Translated and directed by Nayana Sagar, “Plaza Suite” has three acts. The action is set in a hotel suite. Each act depicts amusing encounters between a man and his wife. The first act opens with the wife waiting for the arrival of her husband. The couple has shifted to the suite because their flat is being painted. From the wife’s movements and her conversation with the waiter, it is revealed that she is worried and unhappy, suffering from growing disenchantment with her conjugal life. She recalls that the suite she intends to spend the night with her husband in is the same in which the couple spent their honeymoon about 23 years back. She is not certain about the years and says the honeymoon might have taken place about 24 years ago.
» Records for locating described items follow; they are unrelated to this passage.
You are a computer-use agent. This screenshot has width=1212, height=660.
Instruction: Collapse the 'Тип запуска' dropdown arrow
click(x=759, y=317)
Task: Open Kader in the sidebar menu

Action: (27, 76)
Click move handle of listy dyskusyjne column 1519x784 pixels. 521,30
The husband arrives but seems to be in a tearing hurry and too occupied with his official work to give any heed to his wife. His cold apathy forces her to engage in a heated discussion with him about their life as husband and wife. She suspects that he is having an affair with his young secretary. The sudden arrival of the secretary makes the comic conflict all the more complicated. After the perusal of files, the husband tells his wife that he has to rush to the office to attend to some emergency work. Despite the wife’s protests, the husband leaves the suite, leaving the bored and angry wife to reflect on her life, shattering her dream of spending a night in the suite with her husband. She is painfully aware that her marriage is now in tatters.
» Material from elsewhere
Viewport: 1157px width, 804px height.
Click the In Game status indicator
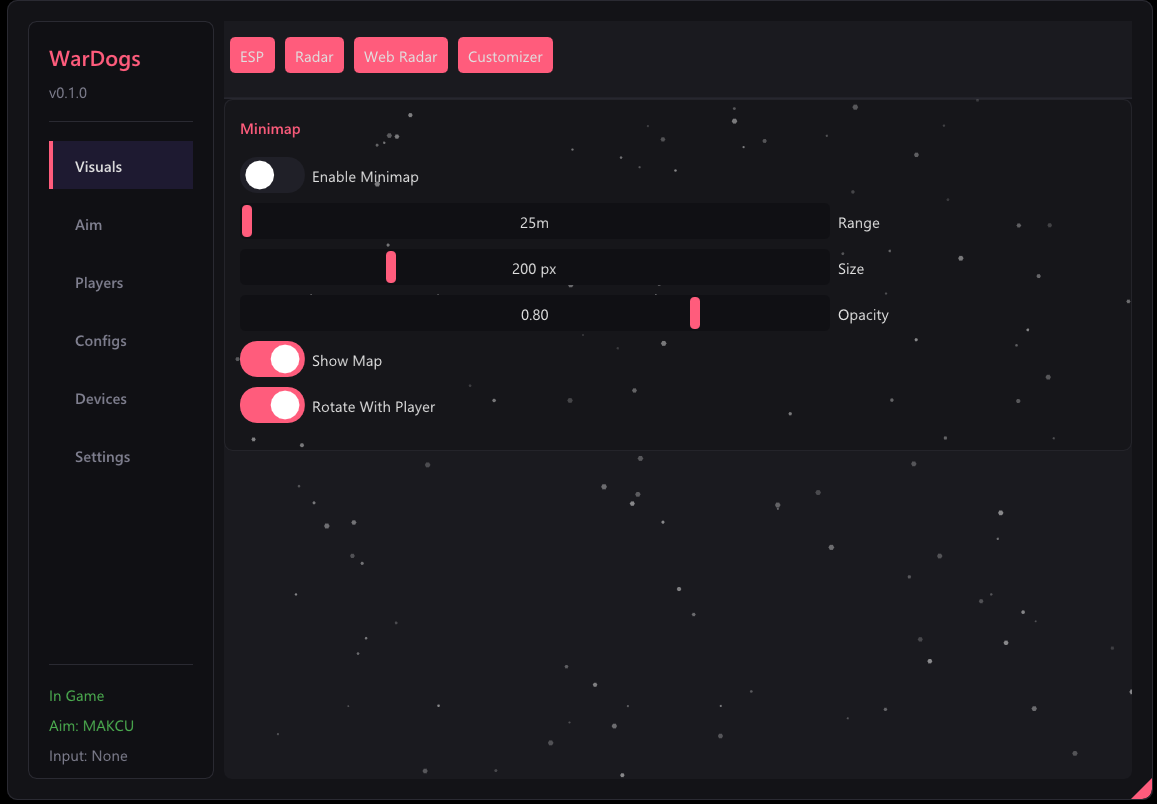click(77, 696)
The act reflects that the bitter relationship between husband and wife has also ruined the lives of their children. It is also a comic exposure to the obsession of executives about eating a diet with minimal calories to retain their youth. Sonu Sonkar, as Sameer Singh, the husband and Kavita Seth as Moonmoon Singh, the wife, amuse the audience through their encounters.
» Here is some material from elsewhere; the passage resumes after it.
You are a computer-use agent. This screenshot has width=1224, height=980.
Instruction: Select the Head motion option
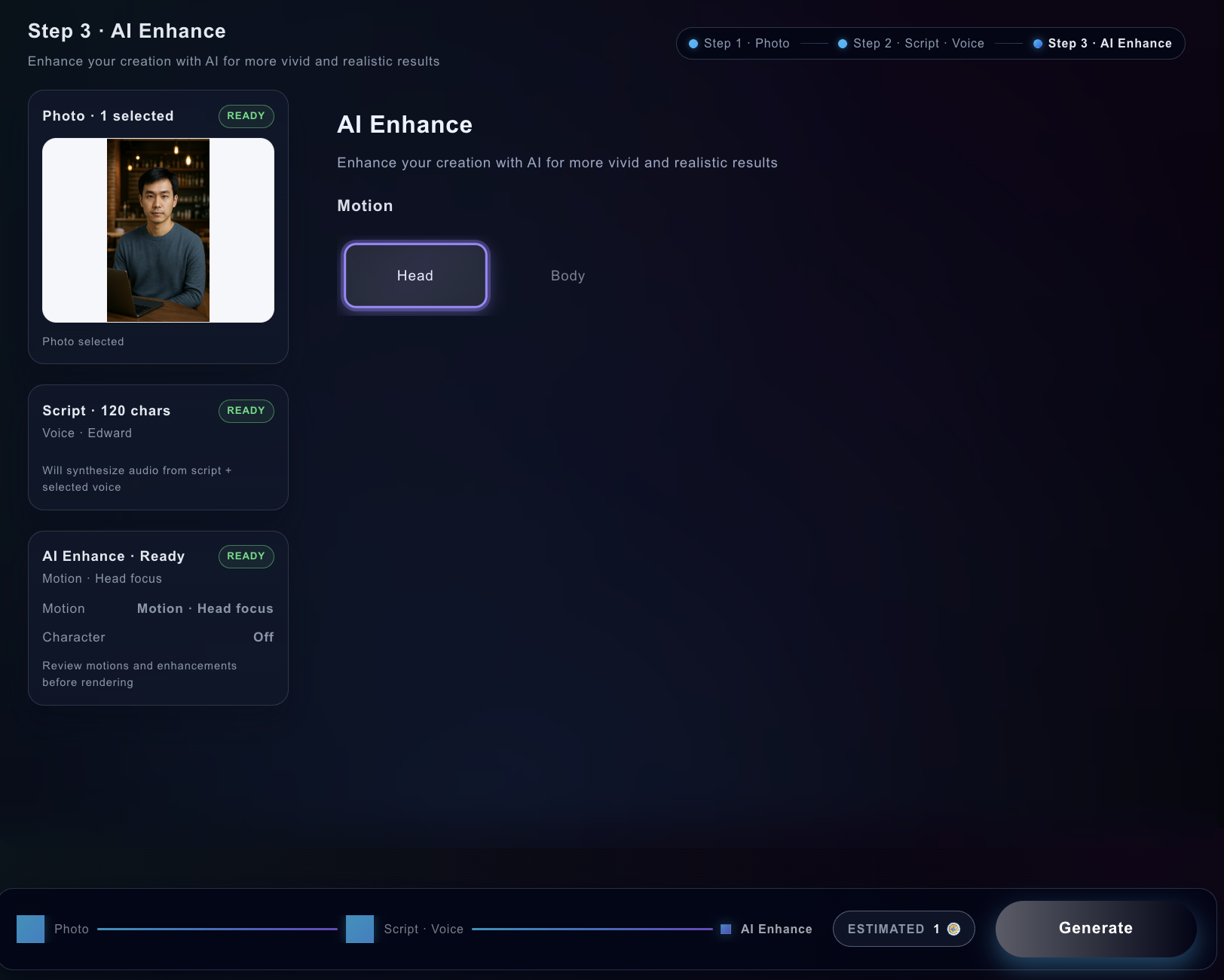coord(415,275)
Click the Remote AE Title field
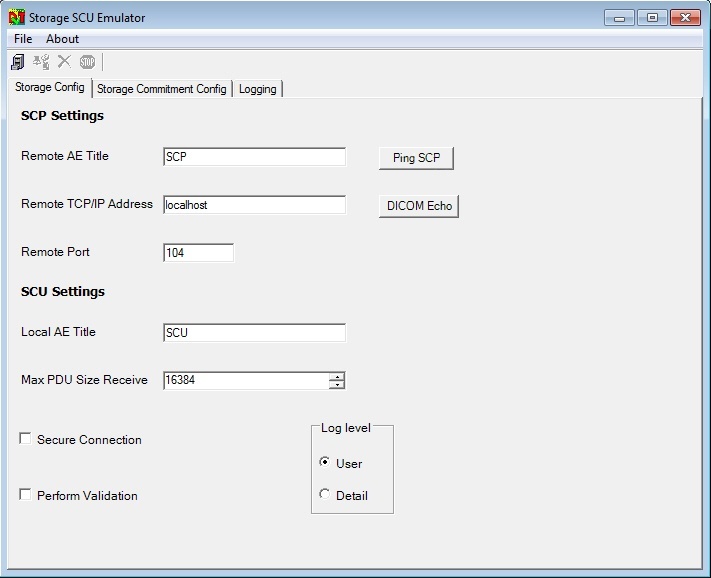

(The second act, dealing with a Hollywood producer in search of a new sexual adventure after experiencing the frustration of three divorces, was edited out for brevity.)
The third act depicts the desperate efforts of a couple to persuade their daughter to join her wedding ceremony taking place downstairs. She has locked herself up in the bathroom of the hotel suite. She stubbornly rejects the request of her parents. The parents’ embarrassment becomes all the more intense with the repeated calls from downstairs to bring the bride immediately. An angry father even tries to break open the door of the bathroom and when he fails, he jumps out of the window and tries to reach the window of the bathroom, holding the water pipes. The mother and father vie with each other in persuading the daughter to come out of the bathroom. To enhance the atmosphere of suspense, the daughter does not utter a word.
The awkward situations, the comically effective use of slapstick and the constant pounding on the door of the bathroom, with the aggressive verbal duel between the couple make this act of the play a comic tour de force.
Ekant Kaul as Col. Sonu Kapoor, the father, and Nayana Sagar as Vyjayanthi Kapoor, the mother, enrich the comic element of the play with their performances.
One of the highlights of the production is the elegantly designed set by Priti Gupta and Vidisha Singhal which creates the right ambience of a suite in a famous hotel. The lighting effects and aesthetically placed properties lend grandeur to the ambience.